_STATED EXERCISE_
Starting with the line containing "Identify the location of 'Frame" and going through the end of the listing, write those lines out again with "Identify" replaced by "Find" and everything else left as is. Leave the pictures out of your answer.

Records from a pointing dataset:
========================
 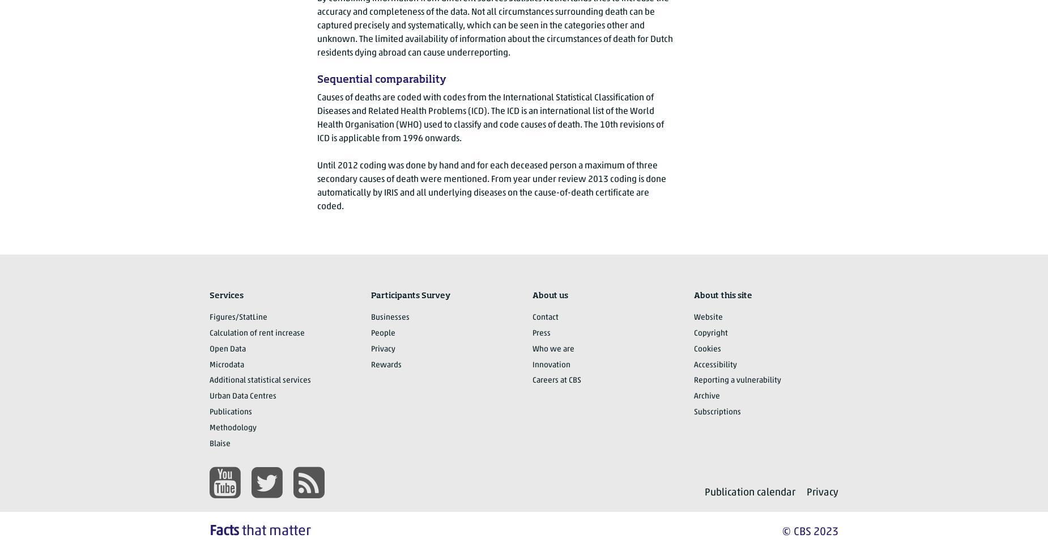 I want to click on 'Businesses', so click(x=390, y=317).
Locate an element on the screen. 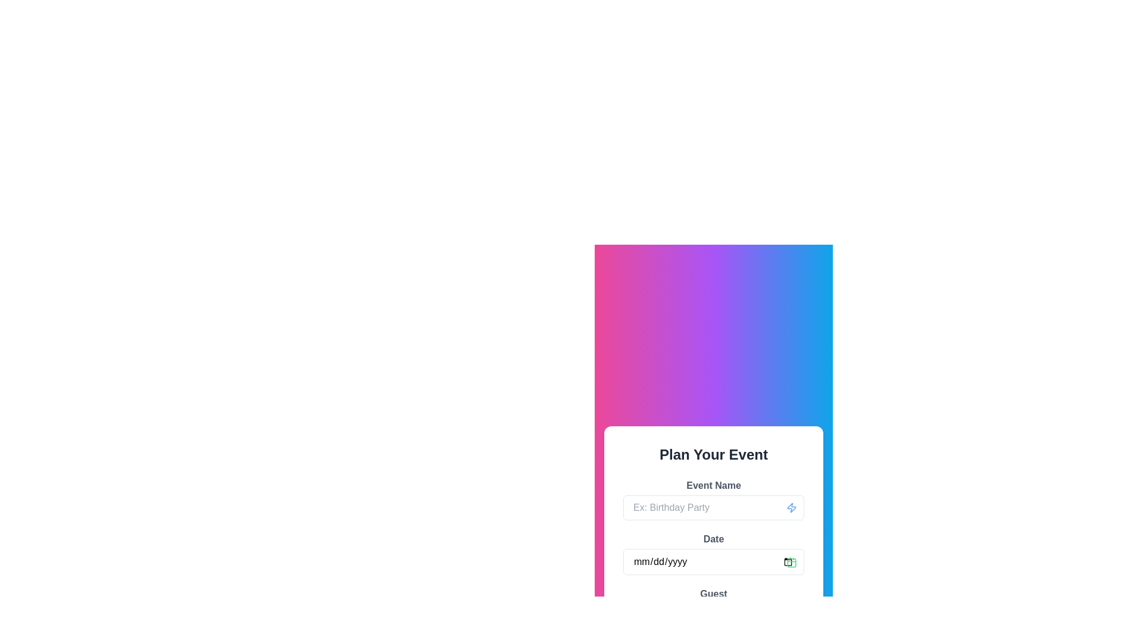  the lightning bolt icon located at the bottom-right corner of the 'Event Name' input field is located at coordinates (791, 507).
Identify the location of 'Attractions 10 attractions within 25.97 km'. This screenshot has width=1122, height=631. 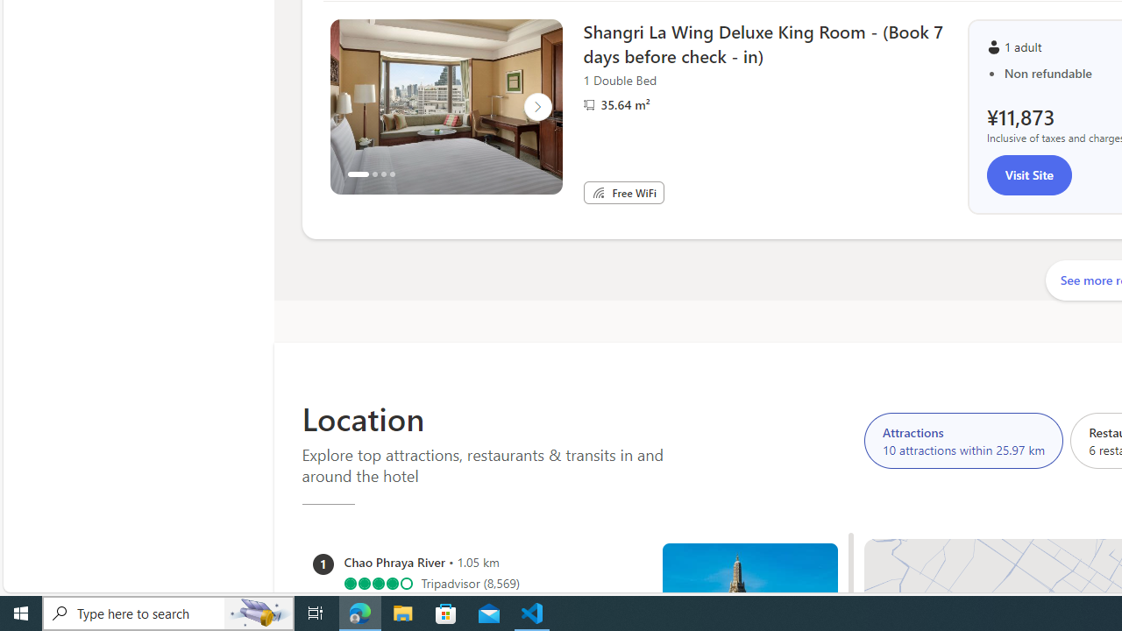
(963, 439).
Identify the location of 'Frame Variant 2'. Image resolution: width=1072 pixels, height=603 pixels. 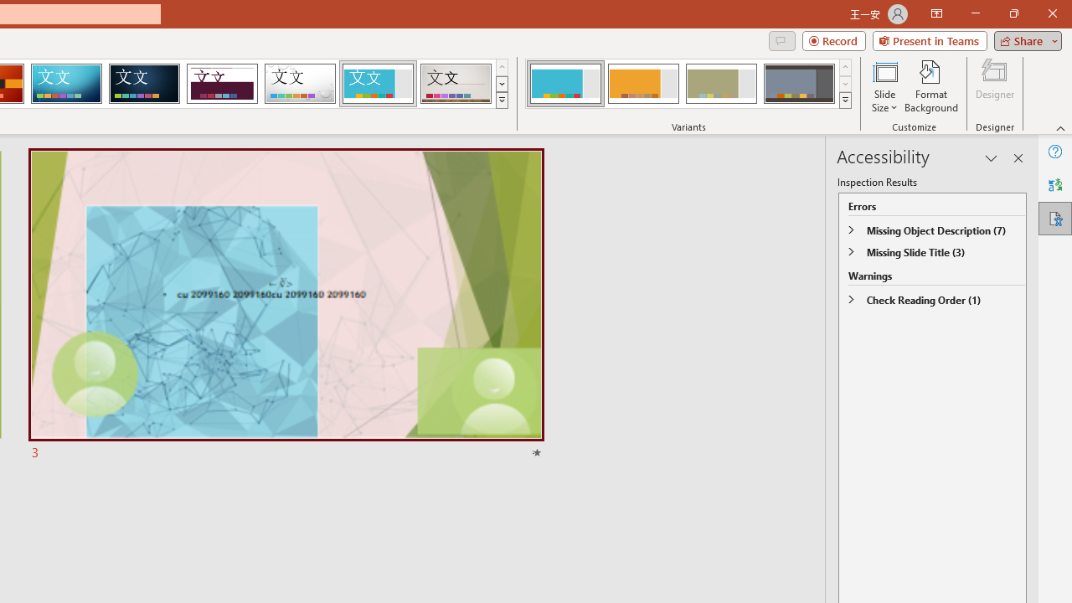
(643, 84).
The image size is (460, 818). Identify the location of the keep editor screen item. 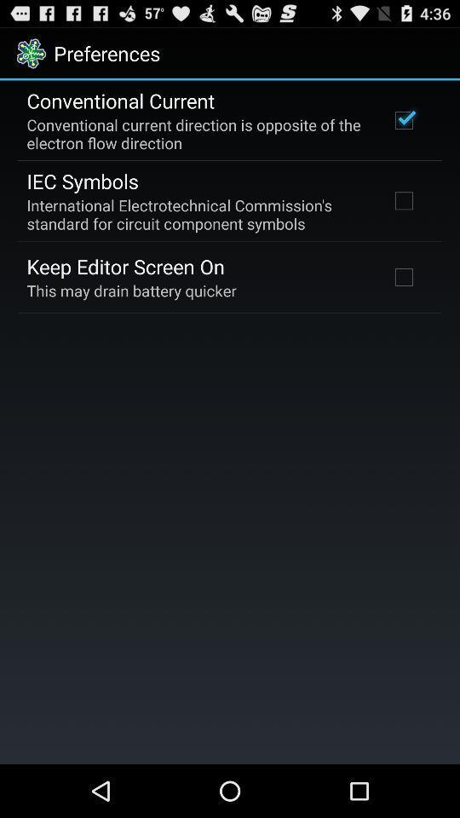
(124, 266).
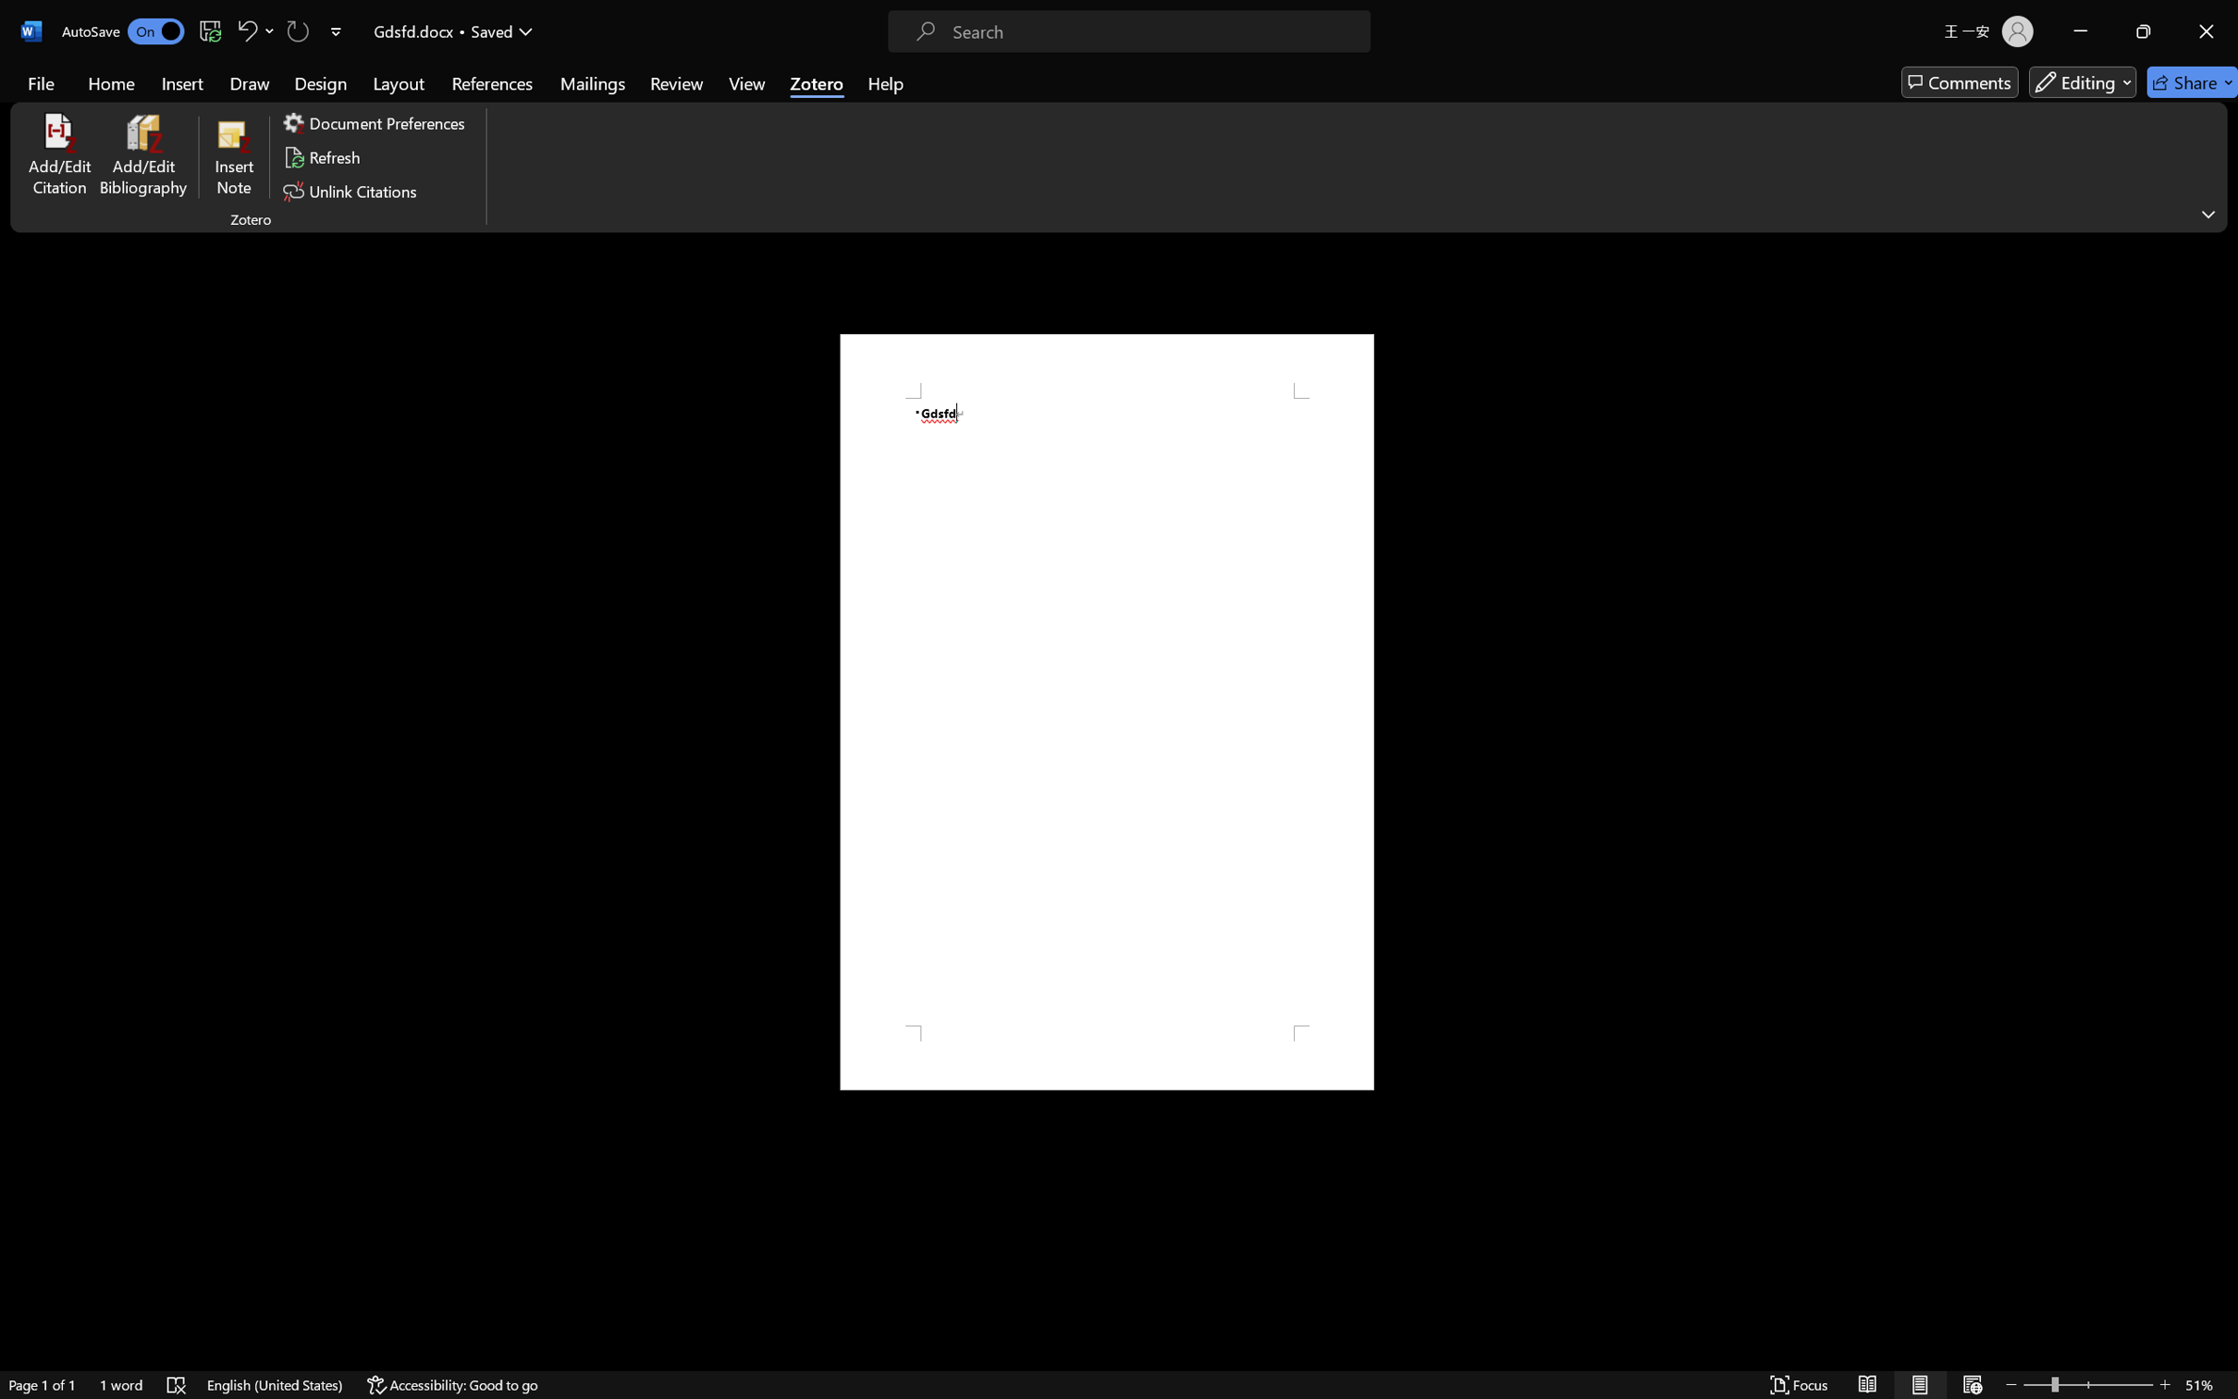  What do you see at coordinates (1106, 711) in the screenshot?
I see `'Page 1 content'` at bounding box center [1106, 711].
========================
_WRITTEN REPLY_
Find the location of 'Frame Variant 2'. Image resolution: width=1072 pixels, height=603 pixels. 
(643, 84).
The image size is (460, 818). Find the location of the keep editor screen item. 
(124, 266).
  What do you see at coordinates (1106, 711) in the screenshot?
I see `'Page 1 content'` at bounding box center [1106, 711].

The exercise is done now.